No Conflict or Violation. Neither the execution and delivery of the Agreements by Byzen, nor the consummation by Byzen of the transactions contemplated thereby will: (i) contravene, conflict with, or violate any provision of the Byzen charter documents; (ii) violate any constitution, statute, regulation, rule, injunction, judgment, order, decree, ruling, charge or other restriction of any government, governmental agency, court, administrative panel or other tribunal to which Byzen is subject; (iii) conflict with, result in a breach of, constitute a default (or an event or condition which, with notice or lapse of time or both, would constitute a default) under, result in the acceleration of, create in any party the right to accelerate, terminate, modify or cancel, or require any notice under any agreement, contract, lease, license, instrument or other arrangement to which Byzen is a party or by which it is bound, or to which any of its assets or properties are subject; or (iv) result in or require the creation or imposition of any encumbrance of any nature upon or with respect to any of Byzen’s assets, including without limitation, the Byzen Shares.
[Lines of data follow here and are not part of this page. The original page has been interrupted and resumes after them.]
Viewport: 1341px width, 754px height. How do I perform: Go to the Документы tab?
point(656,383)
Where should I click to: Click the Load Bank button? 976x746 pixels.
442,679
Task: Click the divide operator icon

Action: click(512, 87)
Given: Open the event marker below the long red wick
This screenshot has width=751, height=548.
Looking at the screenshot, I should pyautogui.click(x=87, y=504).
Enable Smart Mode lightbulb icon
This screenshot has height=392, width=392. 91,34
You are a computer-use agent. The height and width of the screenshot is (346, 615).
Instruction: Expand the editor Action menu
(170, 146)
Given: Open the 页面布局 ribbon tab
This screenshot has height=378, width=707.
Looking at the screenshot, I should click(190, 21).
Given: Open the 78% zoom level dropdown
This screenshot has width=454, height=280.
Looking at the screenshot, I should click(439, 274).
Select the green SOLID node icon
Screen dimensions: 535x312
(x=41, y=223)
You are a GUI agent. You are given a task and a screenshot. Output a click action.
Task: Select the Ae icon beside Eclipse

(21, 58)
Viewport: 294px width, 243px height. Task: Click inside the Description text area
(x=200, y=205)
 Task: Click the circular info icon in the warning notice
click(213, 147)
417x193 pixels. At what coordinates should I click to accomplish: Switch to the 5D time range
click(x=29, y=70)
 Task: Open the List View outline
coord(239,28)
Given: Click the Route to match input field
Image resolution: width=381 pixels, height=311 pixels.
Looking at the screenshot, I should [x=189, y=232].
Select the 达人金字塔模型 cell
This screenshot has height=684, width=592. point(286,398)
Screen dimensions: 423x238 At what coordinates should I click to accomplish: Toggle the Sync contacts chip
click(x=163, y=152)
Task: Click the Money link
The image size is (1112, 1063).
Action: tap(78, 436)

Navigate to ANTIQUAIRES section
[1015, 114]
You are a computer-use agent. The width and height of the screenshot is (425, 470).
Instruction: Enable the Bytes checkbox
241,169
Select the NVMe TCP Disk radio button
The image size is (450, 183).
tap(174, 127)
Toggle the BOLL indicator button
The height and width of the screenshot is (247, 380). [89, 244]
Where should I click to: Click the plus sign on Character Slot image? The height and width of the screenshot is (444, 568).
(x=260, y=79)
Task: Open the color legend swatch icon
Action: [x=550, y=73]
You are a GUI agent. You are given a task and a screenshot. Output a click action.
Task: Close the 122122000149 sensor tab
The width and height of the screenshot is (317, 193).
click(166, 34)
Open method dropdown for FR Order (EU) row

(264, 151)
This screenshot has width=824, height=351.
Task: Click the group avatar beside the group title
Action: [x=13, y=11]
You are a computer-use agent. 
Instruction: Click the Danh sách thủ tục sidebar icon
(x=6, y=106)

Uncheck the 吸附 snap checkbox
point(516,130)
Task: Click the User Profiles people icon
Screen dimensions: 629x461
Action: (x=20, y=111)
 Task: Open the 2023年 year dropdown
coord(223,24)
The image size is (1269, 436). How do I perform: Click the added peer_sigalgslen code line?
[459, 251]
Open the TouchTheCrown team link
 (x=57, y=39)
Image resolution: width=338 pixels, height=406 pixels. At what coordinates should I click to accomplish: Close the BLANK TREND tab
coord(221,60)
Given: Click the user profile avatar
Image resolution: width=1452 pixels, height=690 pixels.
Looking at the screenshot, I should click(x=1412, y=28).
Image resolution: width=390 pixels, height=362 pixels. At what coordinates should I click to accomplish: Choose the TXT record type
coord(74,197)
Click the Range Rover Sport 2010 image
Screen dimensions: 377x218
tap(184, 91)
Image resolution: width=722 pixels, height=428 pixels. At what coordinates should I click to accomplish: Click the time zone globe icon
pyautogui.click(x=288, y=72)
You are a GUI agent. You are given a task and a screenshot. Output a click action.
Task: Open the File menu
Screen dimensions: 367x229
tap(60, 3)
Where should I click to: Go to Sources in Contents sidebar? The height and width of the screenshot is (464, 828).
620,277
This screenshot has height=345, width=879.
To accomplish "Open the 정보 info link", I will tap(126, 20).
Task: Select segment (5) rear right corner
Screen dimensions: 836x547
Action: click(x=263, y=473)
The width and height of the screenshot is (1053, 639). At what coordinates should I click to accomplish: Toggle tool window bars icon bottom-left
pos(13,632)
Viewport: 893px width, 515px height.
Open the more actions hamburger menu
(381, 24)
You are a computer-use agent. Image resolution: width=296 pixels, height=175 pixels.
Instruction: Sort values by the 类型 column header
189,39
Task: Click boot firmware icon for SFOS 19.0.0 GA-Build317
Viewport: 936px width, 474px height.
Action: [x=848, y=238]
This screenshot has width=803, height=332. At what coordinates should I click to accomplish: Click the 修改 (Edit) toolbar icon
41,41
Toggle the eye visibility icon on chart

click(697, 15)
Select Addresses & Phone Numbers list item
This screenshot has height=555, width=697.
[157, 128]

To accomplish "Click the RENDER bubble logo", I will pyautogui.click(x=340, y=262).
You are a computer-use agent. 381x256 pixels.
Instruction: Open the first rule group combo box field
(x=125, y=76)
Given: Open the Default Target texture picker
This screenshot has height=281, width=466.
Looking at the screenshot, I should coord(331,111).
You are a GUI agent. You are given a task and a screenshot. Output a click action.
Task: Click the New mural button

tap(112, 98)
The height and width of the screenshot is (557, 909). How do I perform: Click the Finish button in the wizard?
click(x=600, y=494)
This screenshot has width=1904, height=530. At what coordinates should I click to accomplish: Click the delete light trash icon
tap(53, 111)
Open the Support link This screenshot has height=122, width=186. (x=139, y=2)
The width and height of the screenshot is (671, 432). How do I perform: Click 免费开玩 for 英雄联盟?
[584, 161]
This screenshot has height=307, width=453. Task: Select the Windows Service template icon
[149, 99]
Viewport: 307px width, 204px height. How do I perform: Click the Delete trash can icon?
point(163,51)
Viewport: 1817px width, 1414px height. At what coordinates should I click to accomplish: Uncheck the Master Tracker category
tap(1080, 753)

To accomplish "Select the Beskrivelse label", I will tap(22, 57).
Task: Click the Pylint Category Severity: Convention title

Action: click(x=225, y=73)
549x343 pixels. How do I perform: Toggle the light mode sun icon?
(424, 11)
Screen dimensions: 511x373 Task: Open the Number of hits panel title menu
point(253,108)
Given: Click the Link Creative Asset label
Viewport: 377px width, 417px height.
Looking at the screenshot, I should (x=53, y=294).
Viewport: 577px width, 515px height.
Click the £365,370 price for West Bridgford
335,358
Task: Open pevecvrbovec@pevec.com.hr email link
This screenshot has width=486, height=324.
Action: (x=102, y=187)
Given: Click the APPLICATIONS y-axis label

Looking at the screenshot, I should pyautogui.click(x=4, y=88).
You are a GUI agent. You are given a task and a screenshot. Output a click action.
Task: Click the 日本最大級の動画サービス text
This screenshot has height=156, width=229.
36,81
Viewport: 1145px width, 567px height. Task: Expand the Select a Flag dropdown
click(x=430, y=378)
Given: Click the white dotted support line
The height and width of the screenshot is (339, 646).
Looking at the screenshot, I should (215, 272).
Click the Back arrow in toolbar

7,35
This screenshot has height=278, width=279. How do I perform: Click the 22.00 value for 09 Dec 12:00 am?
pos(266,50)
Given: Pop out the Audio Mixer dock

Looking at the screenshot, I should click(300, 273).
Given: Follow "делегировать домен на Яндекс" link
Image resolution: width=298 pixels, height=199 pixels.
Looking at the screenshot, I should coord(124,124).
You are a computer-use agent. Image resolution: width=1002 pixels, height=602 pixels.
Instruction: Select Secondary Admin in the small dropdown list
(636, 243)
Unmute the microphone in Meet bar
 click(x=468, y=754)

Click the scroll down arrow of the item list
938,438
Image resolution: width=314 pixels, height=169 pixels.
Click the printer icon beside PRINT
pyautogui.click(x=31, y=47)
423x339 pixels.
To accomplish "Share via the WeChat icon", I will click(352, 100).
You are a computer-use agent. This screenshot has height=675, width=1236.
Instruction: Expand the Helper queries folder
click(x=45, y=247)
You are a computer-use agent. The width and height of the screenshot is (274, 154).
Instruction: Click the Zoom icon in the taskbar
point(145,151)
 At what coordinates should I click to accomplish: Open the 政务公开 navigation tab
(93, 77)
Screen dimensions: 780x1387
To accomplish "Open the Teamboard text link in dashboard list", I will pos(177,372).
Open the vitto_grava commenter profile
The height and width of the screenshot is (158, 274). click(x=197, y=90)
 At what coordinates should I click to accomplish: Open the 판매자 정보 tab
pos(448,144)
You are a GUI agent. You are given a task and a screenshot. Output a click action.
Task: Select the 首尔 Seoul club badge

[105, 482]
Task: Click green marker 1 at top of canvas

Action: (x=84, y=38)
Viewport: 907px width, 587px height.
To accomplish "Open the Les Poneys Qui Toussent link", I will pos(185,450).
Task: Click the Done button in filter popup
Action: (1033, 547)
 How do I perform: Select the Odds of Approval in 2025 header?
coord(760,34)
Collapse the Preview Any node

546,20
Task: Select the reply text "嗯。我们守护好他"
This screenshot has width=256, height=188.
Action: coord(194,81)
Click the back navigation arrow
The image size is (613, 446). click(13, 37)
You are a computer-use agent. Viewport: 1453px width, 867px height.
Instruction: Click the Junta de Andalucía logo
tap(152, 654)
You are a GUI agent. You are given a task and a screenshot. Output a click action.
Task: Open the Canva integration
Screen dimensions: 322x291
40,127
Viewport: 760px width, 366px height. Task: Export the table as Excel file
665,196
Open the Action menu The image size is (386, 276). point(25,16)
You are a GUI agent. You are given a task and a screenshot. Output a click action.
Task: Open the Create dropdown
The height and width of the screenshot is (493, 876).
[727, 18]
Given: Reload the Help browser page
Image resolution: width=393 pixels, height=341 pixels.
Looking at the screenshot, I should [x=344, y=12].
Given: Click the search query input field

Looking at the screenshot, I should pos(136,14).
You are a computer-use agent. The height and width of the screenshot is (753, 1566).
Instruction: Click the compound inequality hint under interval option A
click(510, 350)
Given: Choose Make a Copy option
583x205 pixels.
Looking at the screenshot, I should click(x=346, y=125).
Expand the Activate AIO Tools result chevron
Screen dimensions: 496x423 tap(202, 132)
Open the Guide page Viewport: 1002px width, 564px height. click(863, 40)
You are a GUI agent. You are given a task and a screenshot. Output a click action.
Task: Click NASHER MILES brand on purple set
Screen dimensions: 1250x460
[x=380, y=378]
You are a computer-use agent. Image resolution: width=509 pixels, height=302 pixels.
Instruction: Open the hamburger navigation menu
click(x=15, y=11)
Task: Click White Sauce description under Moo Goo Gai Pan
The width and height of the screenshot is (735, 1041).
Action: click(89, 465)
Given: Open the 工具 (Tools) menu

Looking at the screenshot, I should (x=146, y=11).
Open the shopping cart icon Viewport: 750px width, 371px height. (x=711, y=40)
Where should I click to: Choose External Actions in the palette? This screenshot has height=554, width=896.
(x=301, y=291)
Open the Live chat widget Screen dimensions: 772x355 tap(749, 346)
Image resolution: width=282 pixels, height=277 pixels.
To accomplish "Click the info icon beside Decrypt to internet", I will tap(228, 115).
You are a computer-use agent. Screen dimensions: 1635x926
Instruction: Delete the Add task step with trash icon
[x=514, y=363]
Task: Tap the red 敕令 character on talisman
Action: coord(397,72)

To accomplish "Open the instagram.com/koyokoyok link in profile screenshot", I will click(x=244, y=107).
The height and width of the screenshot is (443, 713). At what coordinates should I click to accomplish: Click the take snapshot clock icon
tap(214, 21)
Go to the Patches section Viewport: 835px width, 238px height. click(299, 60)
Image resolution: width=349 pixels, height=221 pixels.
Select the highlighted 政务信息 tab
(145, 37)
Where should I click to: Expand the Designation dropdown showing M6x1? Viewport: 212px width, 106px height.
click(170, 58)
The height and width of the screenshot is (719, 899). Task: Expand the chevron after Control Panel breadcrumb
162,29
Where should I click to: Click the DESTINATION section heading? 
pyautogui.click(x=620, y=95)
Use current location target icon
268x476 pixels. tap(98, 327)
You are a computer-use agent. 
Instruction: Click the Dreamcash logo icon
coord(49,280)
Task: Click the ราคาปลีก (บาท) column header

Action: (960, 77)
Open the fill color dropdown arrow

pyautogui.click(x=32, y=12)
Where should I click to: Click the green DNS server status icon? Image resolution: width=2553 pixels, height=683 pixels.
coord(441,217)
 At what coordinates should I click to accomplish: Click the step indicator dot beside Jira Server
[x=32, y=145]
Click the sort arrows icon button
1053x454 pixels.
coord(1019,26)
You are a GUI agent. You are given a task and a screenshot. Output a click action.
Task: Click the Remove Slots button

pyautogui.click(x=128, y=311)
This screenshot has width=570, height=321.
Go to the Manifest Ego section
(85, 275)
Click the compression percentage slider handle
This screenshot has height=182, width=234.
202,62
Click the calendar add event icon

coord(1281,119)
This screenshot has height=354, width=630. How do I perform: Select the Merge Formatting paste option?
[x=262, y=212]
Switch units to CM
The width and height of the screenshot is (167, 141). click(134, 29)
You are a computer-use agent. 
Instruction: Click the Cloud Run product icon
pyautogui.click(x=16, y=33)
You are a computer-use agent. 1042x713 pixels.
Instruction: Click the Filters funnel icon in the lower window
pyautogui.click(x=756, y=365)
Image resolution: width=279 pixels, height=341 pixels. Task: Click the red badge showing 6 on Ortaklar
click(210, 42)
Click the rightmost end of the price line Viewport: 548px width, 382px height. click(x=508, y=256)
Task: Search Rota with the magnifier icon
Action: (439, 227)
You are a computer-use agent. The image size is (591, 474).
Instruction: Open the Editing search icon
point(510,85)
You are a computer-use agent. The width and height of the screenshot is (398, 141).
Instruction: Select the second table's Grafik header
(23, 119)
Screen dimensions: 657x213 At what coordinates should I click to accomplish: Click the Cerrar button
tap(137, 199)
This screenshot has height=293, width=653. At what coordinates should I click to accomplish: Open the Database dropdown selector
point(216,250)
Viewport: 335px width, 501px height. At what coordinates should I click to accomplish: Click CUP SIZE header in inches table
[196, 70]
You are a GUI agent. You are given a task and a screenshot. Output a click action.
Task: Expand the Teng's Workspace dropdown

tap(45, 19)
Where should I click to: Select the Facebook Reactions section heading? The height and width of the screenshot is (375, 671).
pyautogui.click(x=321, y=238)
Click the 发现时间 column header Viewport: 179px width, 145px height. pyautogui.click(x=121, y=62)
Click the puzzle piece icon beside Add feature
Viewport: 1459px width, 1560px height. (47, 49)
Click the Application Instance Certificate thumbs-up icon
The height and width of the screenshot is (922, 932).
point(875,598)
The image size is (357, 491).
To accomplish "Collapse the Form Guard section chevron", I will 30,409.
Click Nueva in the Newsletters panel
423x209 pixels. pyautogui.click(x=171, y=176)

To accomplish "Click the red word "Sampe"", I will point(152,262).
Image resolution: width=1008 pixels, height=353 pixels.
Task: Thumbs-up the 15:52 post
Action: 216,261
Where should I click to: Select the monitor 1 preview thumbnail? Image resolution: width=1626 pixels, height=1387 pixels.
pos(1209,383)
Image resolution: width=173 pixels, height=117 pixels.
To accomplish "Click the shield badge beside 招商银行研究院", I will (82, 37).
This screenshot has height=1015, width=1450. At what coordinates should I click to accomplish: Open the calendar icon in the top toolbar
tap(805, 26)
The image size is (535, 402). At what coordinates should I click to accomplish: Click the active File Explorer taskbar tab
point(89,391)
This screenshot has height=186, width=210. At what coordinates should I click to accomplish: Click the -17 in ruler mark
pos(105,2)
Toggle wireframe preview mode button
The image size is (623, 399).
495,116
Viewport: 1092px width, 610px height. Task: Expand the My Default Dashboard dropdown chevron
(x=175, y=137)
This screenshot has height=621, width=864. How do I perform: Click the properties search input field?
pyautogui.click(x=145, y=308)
Litigation. There is no action, suit, proceeding or investigation pending or, to the knowledge of Byzen, currently threatened against Byzen or any of its affiliates, that may affect the validity of this Agreement or the right of Byzen to enter into this Agreement or to consummate the transactions contemplated hereby or thereby. Neither Byzen nor any of its affiliates is a party or subject to the provisions of any order, writ, injunction, judgment or decree of any court or government agency or instrumentality.
Financial Statements. Byzen’s financial statements for the fiscal year ended December 31, 2019 (the “Financial Statements”) as set forth on the Annual Report of Byzen filed on February 26, 2020 (the “Annual Report”) with the OTC Markets have been prepared in accordance with generally accepted accounting principles applicable in the United States of America (“U.S. GAAP”) applied on a consistent basis. The Financial Statements fairly present the financial condition and operating results of Byzen as of the date, and for the period, indicated therein.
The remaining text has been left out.